Callers then authenticate with:

```bash theme={null}
curl -H "x-my-platform-rime-api-key: <your-rime-api-key>" ...
```

#### Platform API key (`PLATFORM_API_KEY`)

On platforms that require authenticated inter-container requests, set `PLATFORM_API_KEY` so the API service can reach the model backend. It can also be mounted as a secret at `/secrets/platform_api_key`:

```yaml compose.yml theme={null}
environment:
  - MODEL_URL=http://model:8080/invocations
  - PLATFORM_API_KEY=<your-platform-api-key>
```

### Start Docker Compose

```bash Start Docker Compose theme={null}
docker compose up -d
```

## Deployment steps

<iframe src="https://drive.google.com/file/d/1zzrPCVIDsiTMNY_pyb4Z2TezgCTl4Qc1/preview" width="560" height="315" allow="autoplay" allowfullscreen />

1. **Environment setup:** Prepare your AWS environment according to the specifications required for optimal deployment.
2. **Service deployment:** Using Docker, deploy the images on your server.
3. **Networking setup:** Configure the network settings, including the Internet Gateway and port settings, to ensure connectivity and security.
4. **Licensing and authentication:** Generate and apply the necessary API key via our dashboard to start using the services.

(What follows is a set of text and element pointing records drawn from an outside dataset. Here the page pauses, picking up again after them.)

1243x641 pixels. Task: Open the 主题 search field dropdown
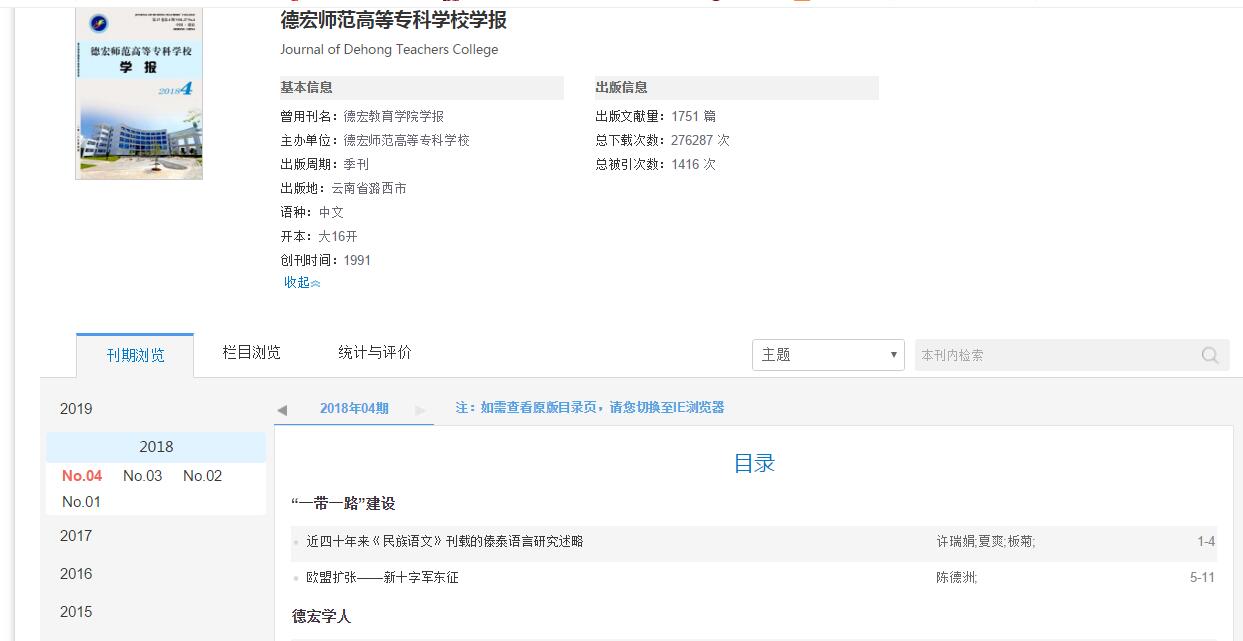(x=828, y=355)
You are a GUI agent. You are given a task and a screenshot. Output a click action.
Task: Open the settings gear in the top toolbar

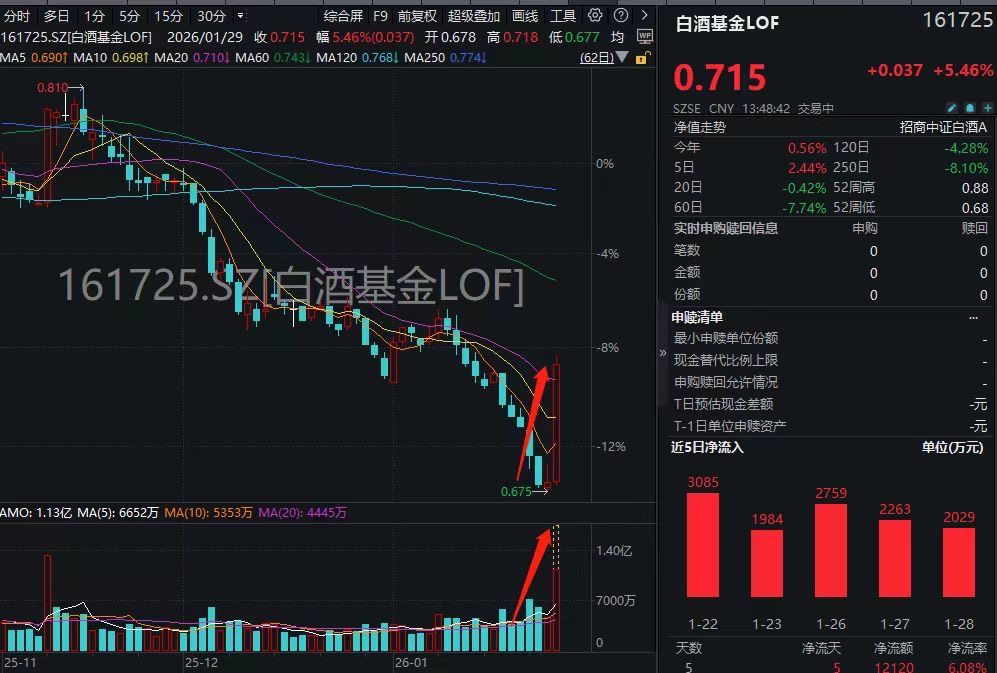click(595, 15)
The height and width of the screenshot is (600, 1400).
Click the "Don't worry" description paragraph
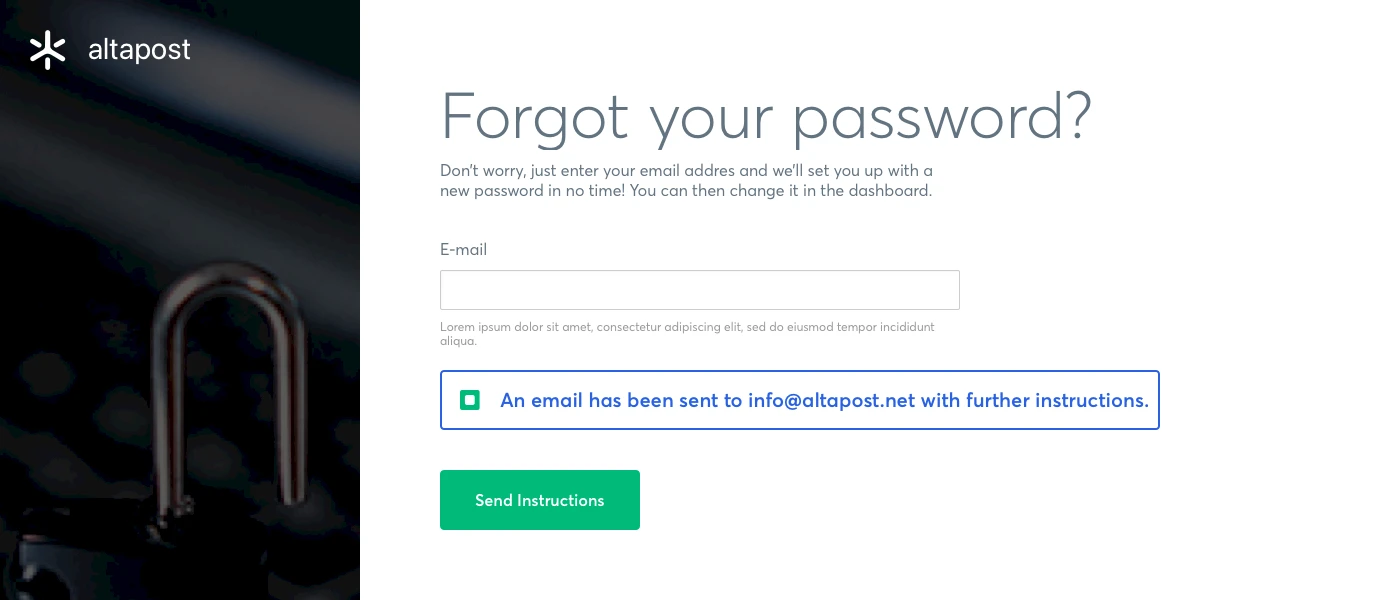coord(686,180)
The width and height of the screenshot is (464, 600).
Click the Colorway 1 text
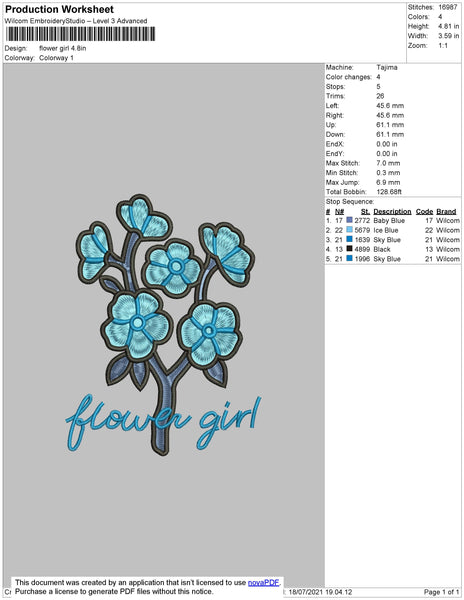pyautogui.click(x=56, y=58)
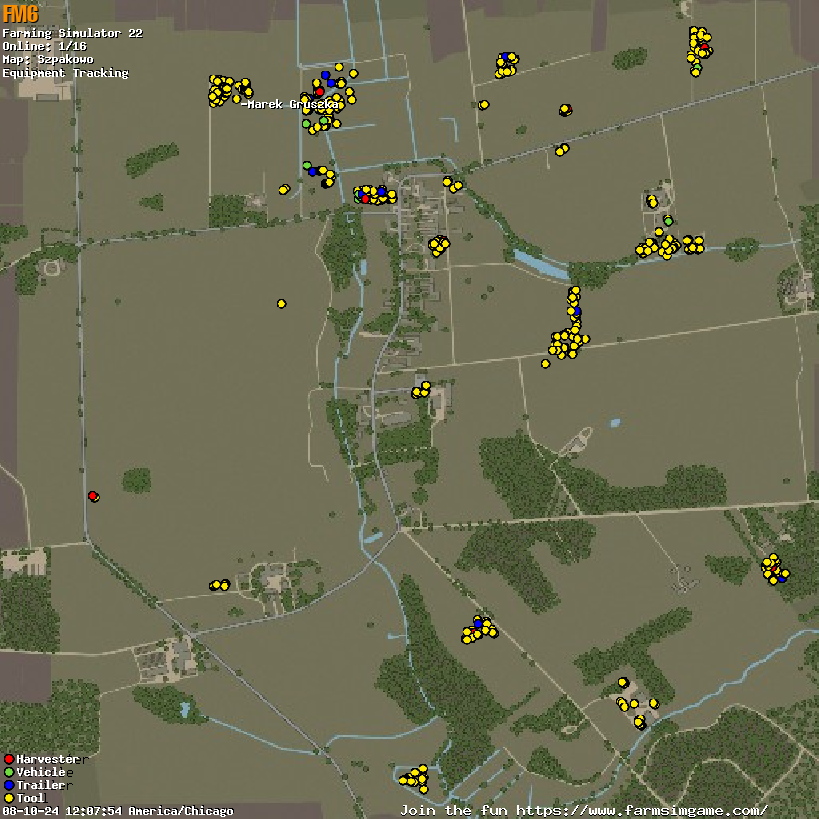This screenshot has width=819, height=819.
Task: Select the single yellow tool marker below the large eastern tool cluster
Action: pos(545,363)
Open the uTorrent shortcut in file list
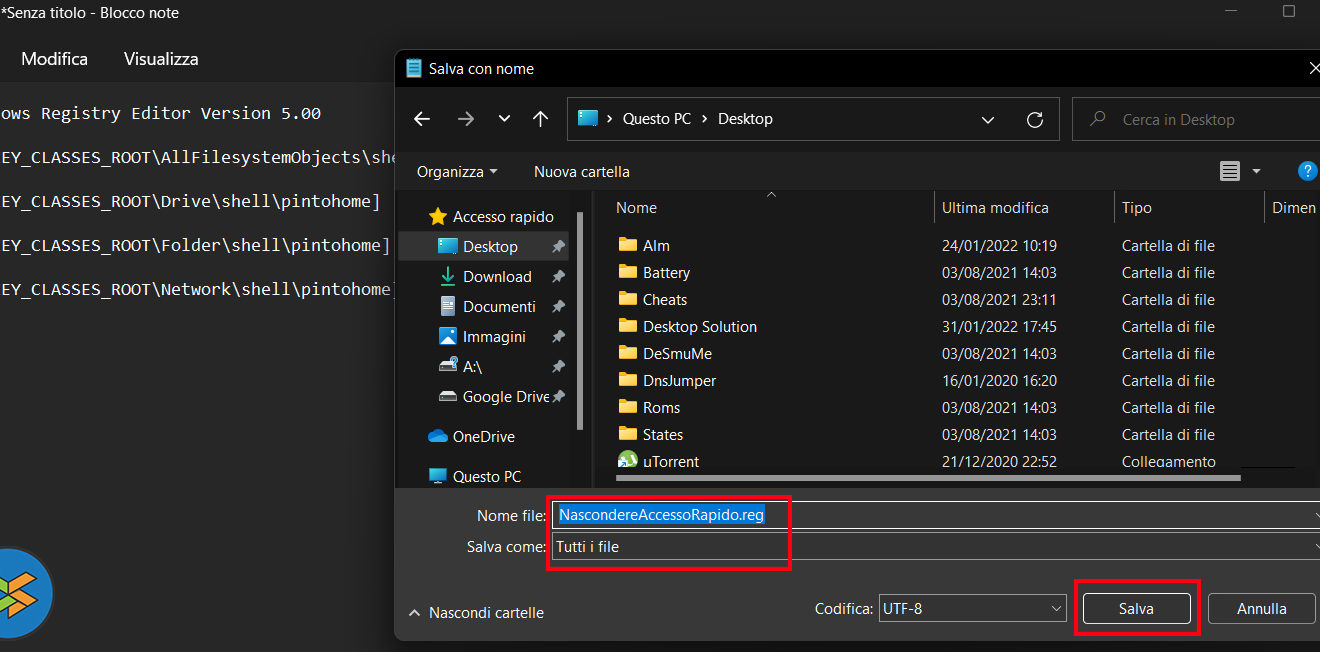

> **Note:** Once the containers are started, expect a five-minute delay for warm-up before sending the first TTS requests.

## Additional information

* **Troubleshooting guide:** A troubleshooting guide will be provided to help resolve common issues during deployment.
* **Available voices and models:** All voices are currently available.

# Requests and response formats

## HTTP requests

**Request:**

```bash Health check theme={null}
curl http://localhost:8000/health
```

This should return:

```json theme={null}
{
    "apiStatus":"ok",
    "timestamp":timestamp,
    "licenseStatus":"valid"/"expired-or-not-set",
    "modelReachable":true/false
}
```

```bash Request example theme={null}
curl -X POST "http://localhost:8000" -H "Authorization: Bearer <API KEY> -H "Content-Type: application/json" -d '{
  "text": "I would love to have a conversation with you. The new model is out.",
  "speaker": "joy",
  "modelId": "mist"
}' -o result_mist.txt
```

**Response:**

```json Response format theme={null}
{"audioContent":{"model_output":"<base64>"}}
```

Sample response file: [`result.txt`](https://drive.google.com/file/d/1GW2D8pm5witYMQdKQrPvp_OW5PM0TxNj/view?usp=drive_link)

## Receiving a response in MP3 format

**Request:**

```bash Request example theme={null}
curl -X POST "http://localhost:8000" -H "Authorization: Bearer <API KEY>" -H "Content-Type: application/json" -H "Accept: audio/mpeg" -d '{
  "text": "I would love to have a conversation with you.",
  "speaker": "joy",
  "modelId": "mist"
}' -o result.mp3
```

**Response:**

Sample response file: [`result.mp3`](https://drive.google.com/file/d/1iwmWB1byBXknmNvNmvB_SgBpvnU4bChJ/view?usp=sharing)

### Receiving a response in PCM (raw) format

**Request:**

```bash Request example theme={null}
curl -X POST "http://localhost:8000" -H "Authorization: Bearer <API KEY>" -H "Content-Type: application/json" -H "Accept: audio/L16" -d '{
  "text": "I would love to have a conversation with you.",
  "speaker": "joy",
  "modelId": "mist"
}' -o result.pcm
```

**Response:**

Sample response file: [`result.pcm`](https://drive.google.com/file/d/1pwkGW9jCe1TN9GF5yQa6j619vc8WfjGu/view?usp=drive_link)

### WebSocket endpoints

#### JSON websockets

The JSON WebSocket endpoint compatible with both `arcana` models as well as `mist` will be served at port `8003`.  For example, `ws://localhost:8003`, which will be equivalent to our \[cloud websockets-json API.
See the [arcana json websockets docs](/api-reference/arcana/websockets-json) and the [mist json websockets docs](/api-reference/endpoint/websockets-json) depending
on which model backend you have configured.

#### Non-JSON websockets

The non-JSON WebSocket endpoint will be served at port `8002`.  For example, `ws://localhost:8002`, which will be equivalent to our [cloud websockets-json API](/api-reference/endpoint/websockets-json).
\`

#### Deprecated

A **deprecated** websockets endpoint will be served on port `8001` that is **only** compatible with the mist model lines, and is equivalent to our [cloud websockets-json API](/api-reference/endpoint/websockets-json).